Canadian junior ice hockey team

The Creston Valley Thunder are a junior ice hockey franchise and founding member of the Western International Junior Hockey League (WIJHL) based in Creston, British Columbia. The team plays its home games at the Johnny Bucyk Arena.

==History==

=== 1992–1999: Creston Thunder (RMJHL) ===
The Creston Thunder were founded in 1992 as a Junior 'A' team in the Rocky Mountain Junior Hockey League. By the 1998–99 season, the RMJHL had fallen to four teams and was playing a lot of interleague with the America West Hockey League. The Creston Thunder could not afford the travel and opted to leave the RMJHL, effectively forcing the league to fold, at the end of the 1999 playoffs. The team sat out for the 1999–2000 season to reorganize. Prior to the 2000–01 season, the team was renamed the Creston Valley Thunder Cats and joined the Kootenay International Junior Hockey League.
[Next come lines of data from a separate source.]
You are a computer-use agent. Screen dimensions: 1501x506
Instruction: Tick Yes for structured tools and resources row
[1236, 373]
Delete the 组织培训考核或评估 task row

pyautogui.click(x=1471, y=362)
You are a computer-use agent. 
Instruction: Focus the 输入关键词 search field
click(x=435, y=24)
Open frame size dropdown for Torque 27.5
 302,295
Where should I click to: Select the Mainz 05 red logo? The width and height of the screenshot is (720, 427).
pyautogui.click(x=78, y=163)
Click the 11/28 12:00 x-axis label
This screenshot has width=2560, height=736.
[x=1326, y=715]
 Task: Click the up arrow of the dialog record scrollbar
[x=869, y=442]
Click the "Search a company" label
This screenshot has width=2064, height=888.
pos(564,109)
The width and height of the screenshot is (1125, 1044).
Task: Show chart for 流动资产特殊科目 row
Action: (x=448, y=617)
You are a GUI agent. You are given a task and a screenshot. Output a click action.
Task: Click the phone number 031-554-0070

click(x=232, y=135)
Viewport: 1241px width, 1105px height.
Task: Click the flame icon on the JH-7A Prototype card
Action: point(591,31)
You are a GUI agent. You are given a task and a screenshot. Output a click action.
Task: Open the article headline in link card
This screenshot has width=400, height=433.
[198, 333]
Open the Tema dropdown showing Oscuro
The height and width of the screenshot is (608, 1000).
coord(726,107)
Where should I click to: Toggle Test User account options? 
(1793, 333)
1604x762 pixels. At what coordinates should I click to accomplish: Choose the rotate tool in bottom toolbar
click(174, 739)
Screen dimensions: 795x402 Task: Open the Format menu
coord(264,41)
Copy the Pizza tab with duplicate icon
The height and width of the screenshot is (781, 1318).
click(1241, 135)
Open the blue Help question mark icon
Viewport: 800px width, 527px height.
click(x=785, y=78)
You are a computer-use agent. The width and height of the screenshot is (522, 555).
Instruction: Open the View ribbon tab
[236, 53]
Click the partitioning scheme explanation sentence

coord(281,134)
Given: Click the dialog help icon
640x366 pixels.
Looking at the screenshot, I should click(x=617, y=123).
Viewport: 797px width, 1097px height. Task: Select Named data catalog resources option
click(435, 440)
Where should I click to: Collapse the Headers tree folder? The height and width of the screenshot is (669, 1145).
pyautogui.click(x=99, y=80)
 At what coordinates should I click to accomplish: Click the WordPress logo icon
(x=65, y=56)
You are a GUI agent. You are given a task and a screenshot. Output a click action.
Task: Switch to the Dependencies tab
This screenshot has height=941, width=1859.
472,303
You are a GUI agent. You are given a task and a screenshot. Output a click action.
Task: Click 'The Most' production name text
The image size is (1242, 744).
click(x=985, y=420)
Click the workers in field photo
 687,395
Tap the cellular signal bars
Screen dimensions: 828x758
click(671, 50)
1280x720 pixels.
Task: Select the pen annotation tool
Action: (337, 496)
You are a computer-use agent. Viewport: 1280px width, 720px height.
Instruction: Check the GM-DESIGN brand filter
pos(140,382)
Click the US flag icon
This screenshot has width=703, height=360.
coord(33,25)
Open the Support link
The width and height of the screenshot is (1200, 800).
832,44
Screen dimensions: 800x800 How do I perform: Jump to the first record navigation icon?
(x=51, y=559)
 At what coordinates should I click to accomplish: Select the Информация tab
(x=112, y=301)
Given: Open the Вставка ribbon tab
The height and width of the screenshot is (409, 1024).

Creston Thunder (1992–1999)
| Season | GP | W | L | T | OTL | SOL | Pts | Regular season | Postseason |
|---|---|---|---|---|---|---|---|---|---|
| 1993–94 | 52 | 25 | 26 | 0 | 0 | 1 | 51 | 3rd in division 6th overall | Lost quarterfinal against Cranbrook (4:1) |
| 1994–95 | 50 | 25 | 24 | 1 | 0 | 0 | 53 | 4th in division 4th overall | Lost semifinal against Cranbrook (4:0) |
| 1995–96 | 58 | 19 | 33 | 0 | 6 | 0 | 40 | 5th in division 9th overall | Did not qualify |
| 1996–97 | 60 | 28 | 27 | 0 | 5 | 0 | 61 | 5th overall | Lost quarterfinal against Nelson (4:3) |
| 1997–98 | 54 | 11 | 40 | 0 | 0 | 3 | 25 | 6th overall | Did not qualify |
| 1998–99 | 45 | 16 | 26 | 0 | 3 | 0 | 35 | 4th overall | Lost semifinal against Kimberley (4:0) |

=== 2000–2026: Creston Valley Thunder Cats (KIJHL) ===
In the 2007–2008 season, Joe Martin and Mike Young were hired as co-coaches, with Joe Martin becoming the head coach and general manager at the start of the 2008–2009 season. At the end of the 2010–2011 season Joe Martin moved on to the Merritt Centennials of the BCHL as an assistant coach. The start of the 2011–2012 season seen former Castlegar Rebels Head Coach Brent Heaven take over the head coach / general manager role. The team played a strong competitive season, but lost in the divisional semi-finals against the Kimberly Dynamiters. At the end of the season, Brent assumed the role of assistant coach of the Trail Smoke Eaters in the BCHL.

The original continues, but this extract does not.